• _Task prompt_
Render the lines from the one containing "Collapse the 1-1-4 CONCRETOS row" through the one containing "[x=184, y=337]", both included, as a JSON list of strings with one string per line and blank lines omitted.

• _Source data_
- - - - - - -

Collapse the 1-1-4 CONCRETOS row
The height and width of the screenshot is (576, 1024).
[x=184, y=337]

- - - - - - -

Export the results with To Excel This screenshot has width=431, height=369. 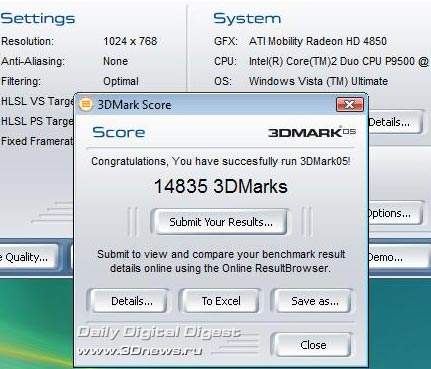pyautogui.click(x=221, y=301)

- - - - - - -

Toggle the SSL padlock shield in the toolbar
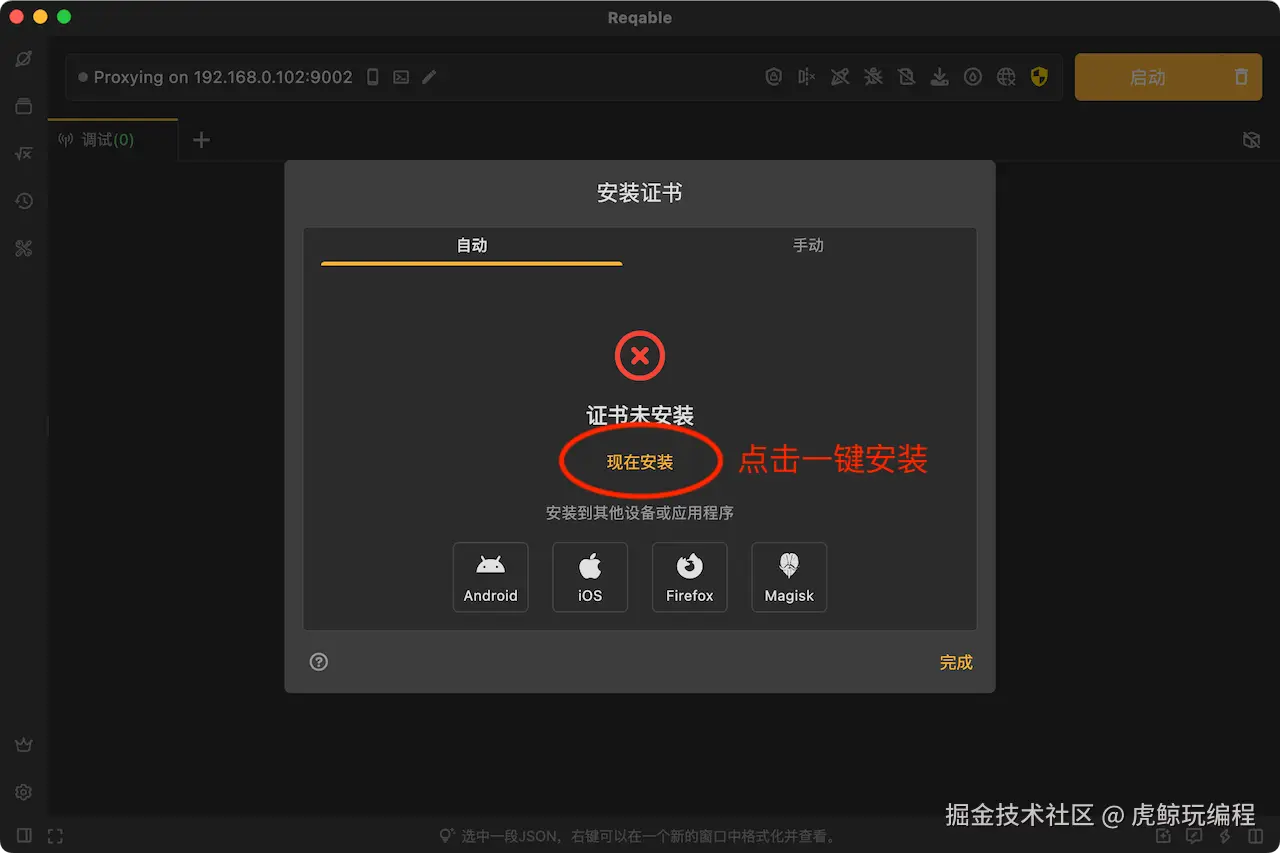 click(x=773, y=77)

- - - - - - -

• _Solution to the exercise_
[
  "Collapse the 1-1-4 CONCRETOS row",
  "The height and width of the screenshot is (576, 1024).",
  "[x=184, y=337]"
]